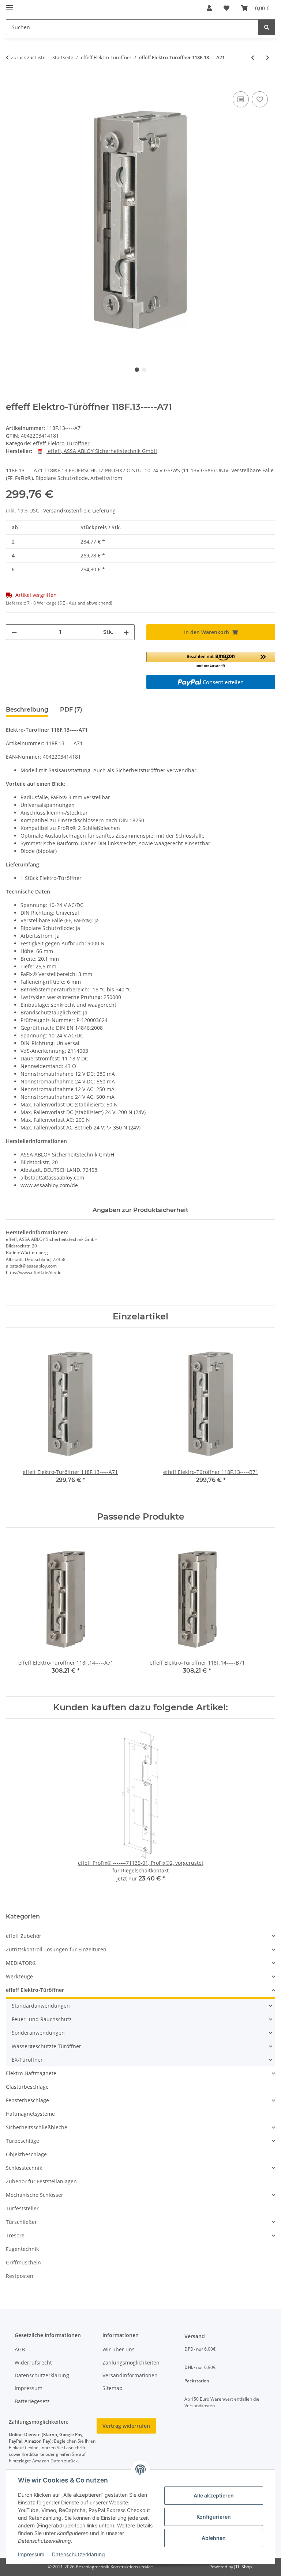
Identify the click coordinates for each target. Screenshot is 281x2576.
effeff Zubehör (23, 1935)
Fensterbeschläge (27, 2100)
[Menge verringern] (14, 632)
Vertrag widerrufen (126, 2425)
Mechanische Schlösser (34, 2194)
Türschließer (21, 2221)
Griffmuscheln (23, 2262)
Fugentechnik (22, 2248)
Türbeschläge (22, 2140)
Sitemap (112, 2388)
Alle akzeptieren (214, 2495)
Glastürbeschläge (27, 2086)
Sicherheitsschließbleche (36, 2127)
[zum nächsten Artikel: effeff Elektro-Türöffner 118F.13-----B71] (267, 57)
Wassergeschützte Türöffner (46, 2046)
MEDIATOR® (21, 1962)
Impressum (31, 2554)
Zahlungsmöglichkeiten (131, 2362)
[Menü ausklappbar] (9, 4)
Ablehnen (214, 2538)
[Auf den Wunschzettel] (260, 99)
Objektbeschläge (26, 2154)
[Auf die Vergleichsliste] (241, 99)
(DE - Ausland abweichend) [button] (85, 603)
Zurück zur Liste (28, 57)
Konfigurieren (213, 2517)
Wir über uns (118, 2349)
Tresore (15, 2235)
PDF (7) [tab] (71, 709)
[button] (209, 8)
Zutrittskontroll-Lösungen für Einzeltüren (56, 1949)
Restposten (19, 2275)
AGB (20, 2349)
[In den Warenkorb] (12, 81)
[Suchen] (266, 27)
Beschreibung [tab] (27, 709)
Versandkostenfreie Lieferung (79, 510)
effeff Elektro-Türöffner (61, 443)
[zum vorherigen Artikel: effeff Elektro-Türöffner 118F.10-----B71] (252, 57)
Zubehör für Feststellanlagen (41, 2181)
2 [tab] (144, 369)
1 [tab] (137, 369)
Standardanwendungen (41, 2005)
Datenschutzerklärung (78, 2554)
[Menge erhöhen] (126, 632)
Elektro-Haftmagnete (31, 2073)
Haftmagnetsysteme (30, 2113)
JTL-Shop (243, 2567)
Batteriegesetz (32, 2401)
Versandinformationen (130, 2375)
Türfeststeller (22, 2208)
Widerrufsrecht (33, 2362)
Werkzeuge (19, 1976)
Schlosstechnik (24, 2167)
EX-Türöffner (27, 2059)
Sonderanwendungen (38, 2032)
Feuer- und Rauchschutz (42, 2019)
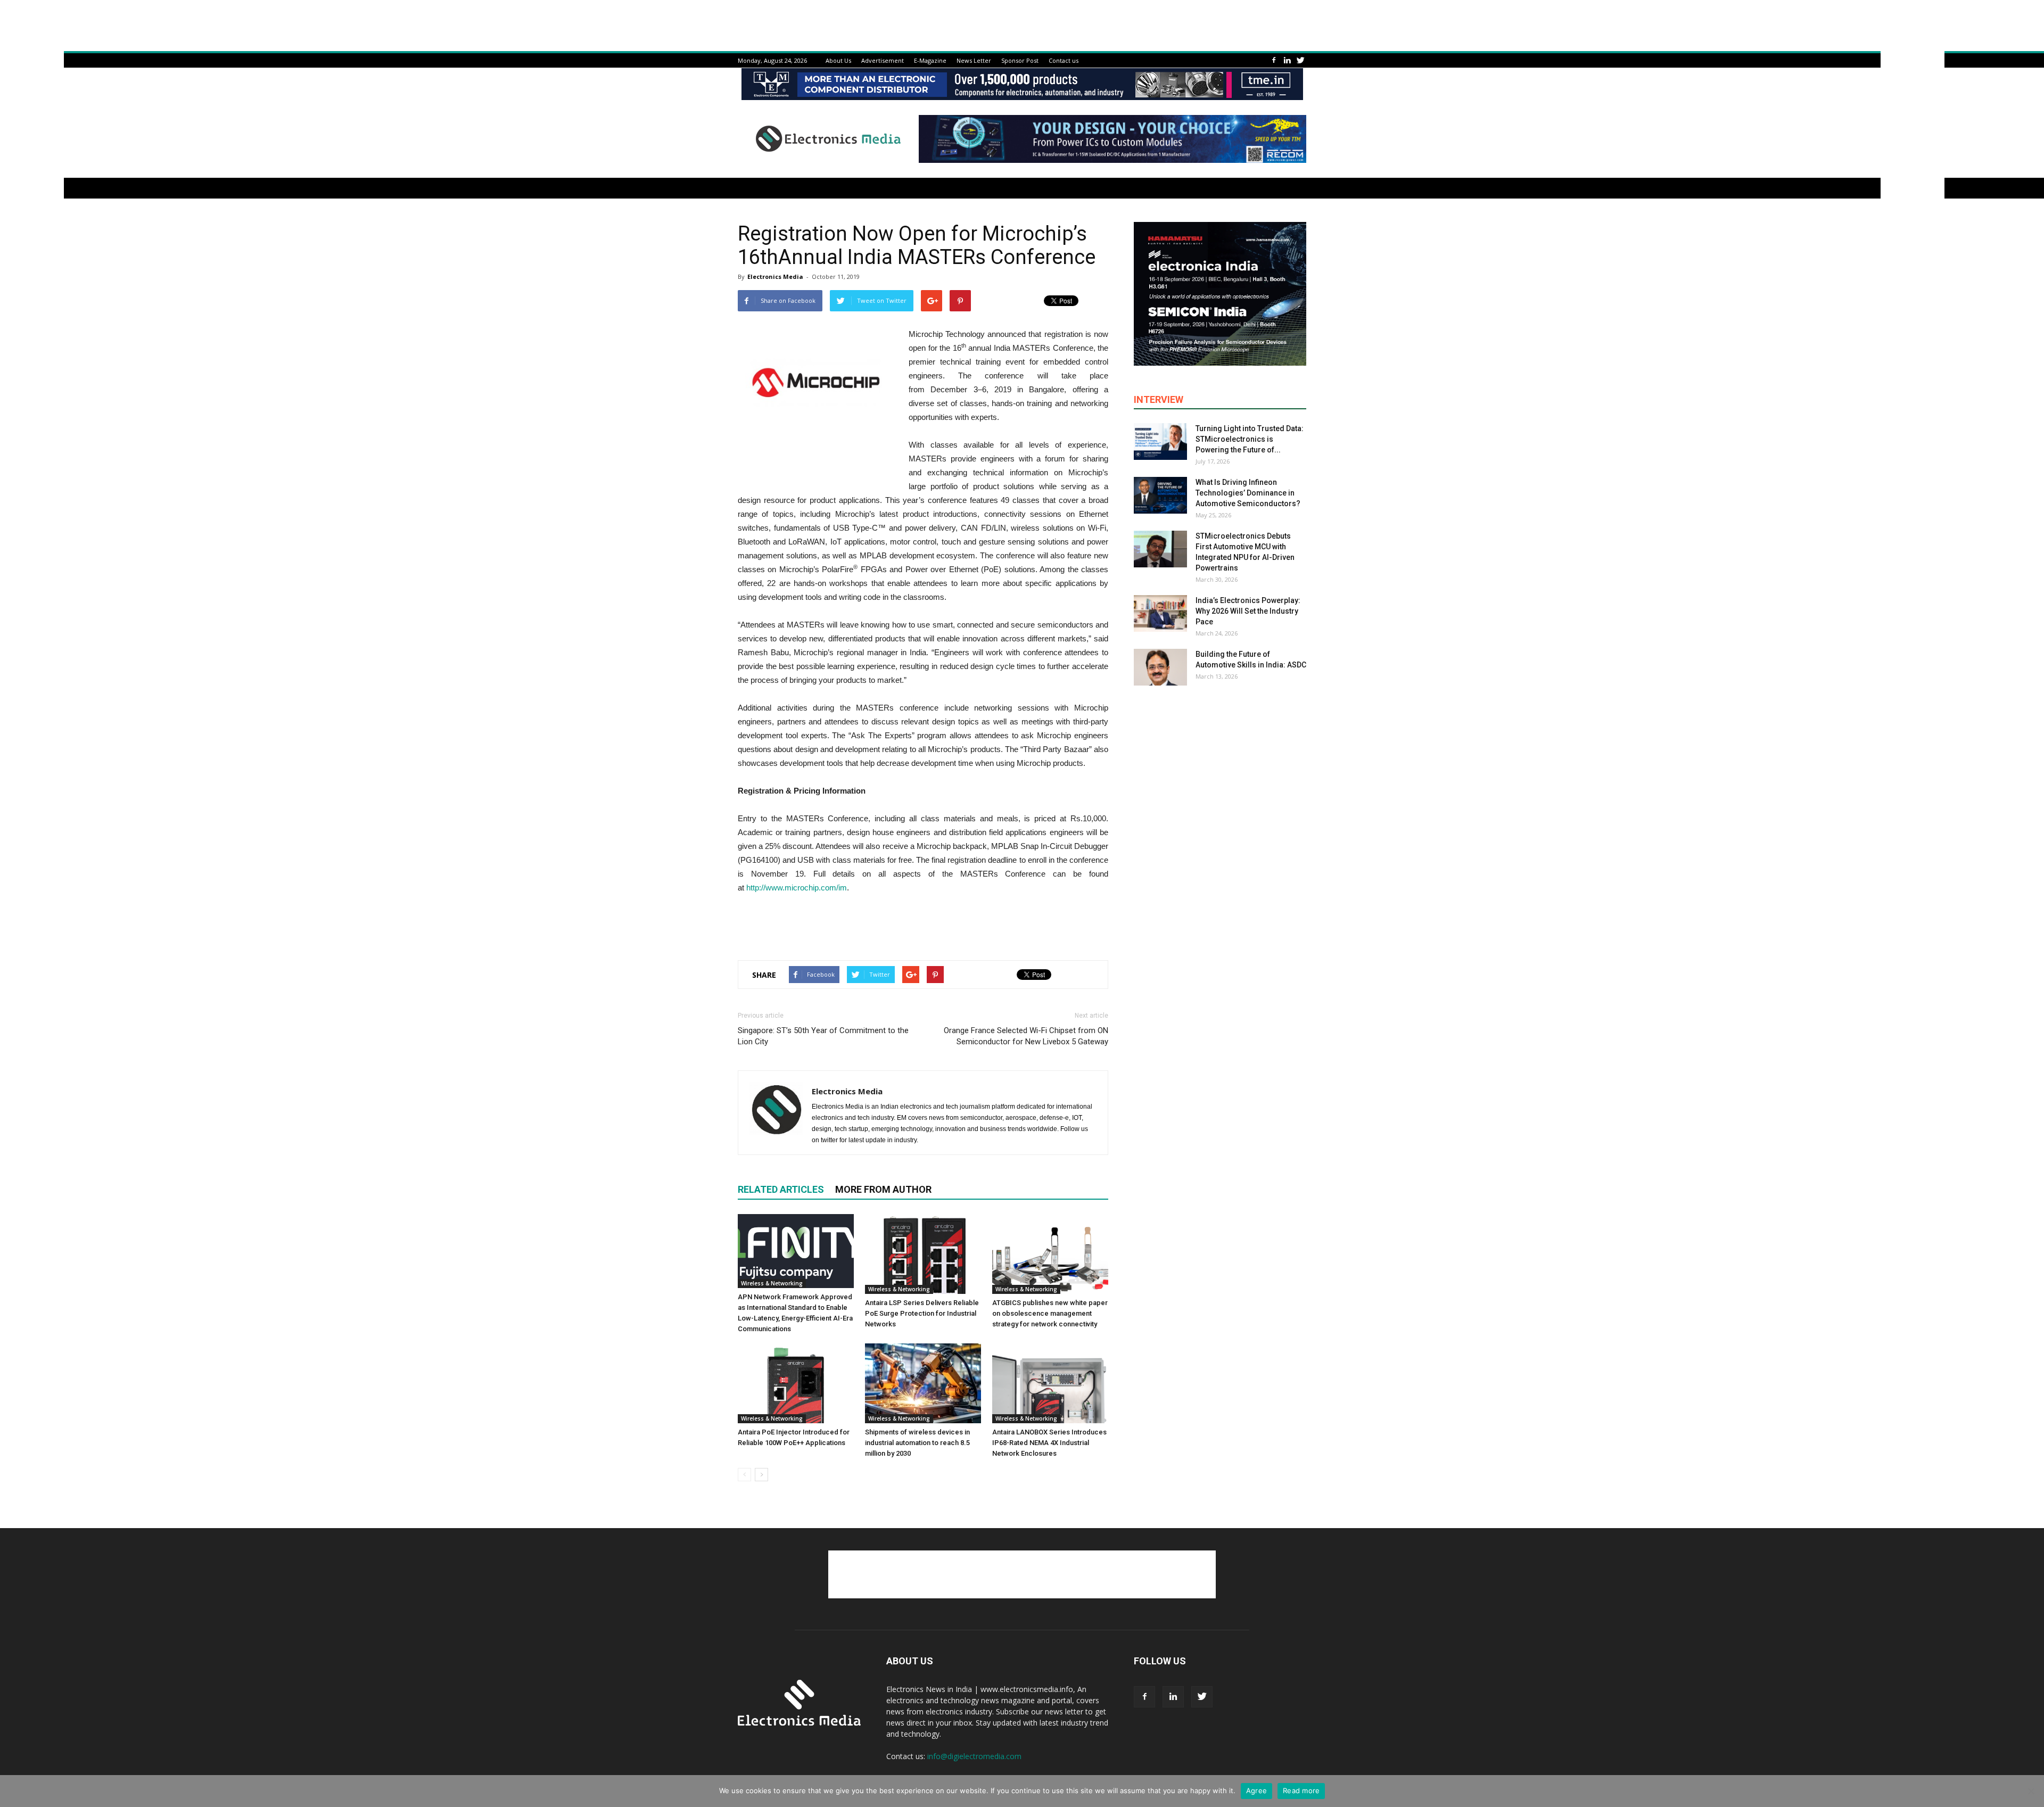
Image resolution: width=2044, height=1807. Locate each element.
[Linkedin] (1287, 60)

--

Work to complete ▸ The reply must hold each line of the records verbatim and no pictures.

Solution to this exercise ▸
Identify the click coordinates for each target. Screenshot is 281x2576.
effeff Zubehör (23, 1935)
Fensterbeschläge (27, 2100)
[Menge verringern] (14, 632)
Vertrag widerrufen (126, 2425)
Mechanische Schlösser (34, 2194)
Türschließer (21, 2221)
Griffmuscheln (23, 2262)
Fugentechnik (22, 2248)
Türbeschläge (22, 2140)
Sitemap (112, 2388)
Alle akzeptieren (214, 2495)
Glastürbeschläge (27, 2086)
Sicherheitsschließbleche (36, 2127)
[zum nächsten Artikel: effeff Elektro-Türöffner 118F.13-----B71] (267, 57)
Wassergeschützte Türöffner (46, 2046)
MEDIATOR® (21, 1962)
Impressum (31, 2554)
Zahlungsmöglichkeiten (131, 2362)
[Menü ausklappbar] (9, 4)
Ablehnen (214, 2538)
[Auf den Wunschzettel] (260, 99)
Objektbeschläge (26, 2154)
[Auf die Vergleichsliste] (241, 99)
(DE - Ausland abweichend) [button] (85, 603)
Zurück zur Liste (28, 57)
Konfigurieren (213, 2517)
Wir über uns (118, 2349)
Tresore (15, 2235)
PDF (7) [tab] (71, 709)
[button] (209, 8)
Zutrittskontroll-Lösungen für Einzeltüren (56, 1949)
Restposten (19, 2275)
AGB (20, 2349)
[In den Warenkorb] (12, 81)
[Suchen] (266, 27)
Beschreibung [tab] (27, 709)
Versandkostenfreie Lieferung (79, 510)
effeff Elektro-Türöffner (61, 443)
[zum vorherigen Artikel: effeff Elektro-Türöffner 118F.10-----B71] (252, 57)
Zubehör für Feststellanlagen (41, 2181)
2 [tab] (144, 369)
1 [tab] (137, 369)
Standardanwendungen (41, 2005)
Datenschutzerklärung (78, 2554)
[Menge erhöhen] (126, 632)
Elektro-Haftmagnete (31, 2073)
Haftmagnetsysteme (30, 2113)
JTL-Shop (243, 2567)
Batteriegesetz (32, 2401)
Versandinformationen (130, 2375)
Türfeststeller (22, 2208)
Widerrufsrecht (33, 2362)
Werkzeuge (19, 1976)
Schlosstechnik (24, 2167)
EX-Türöffner (27, 2059)
Sonderanwendungen (38, 2032)
Feuer- und Rauchschutz (42, 2019)
Image resolution: width=2044, height=1807. Locate each element.
[Linkedin] (1287, 60)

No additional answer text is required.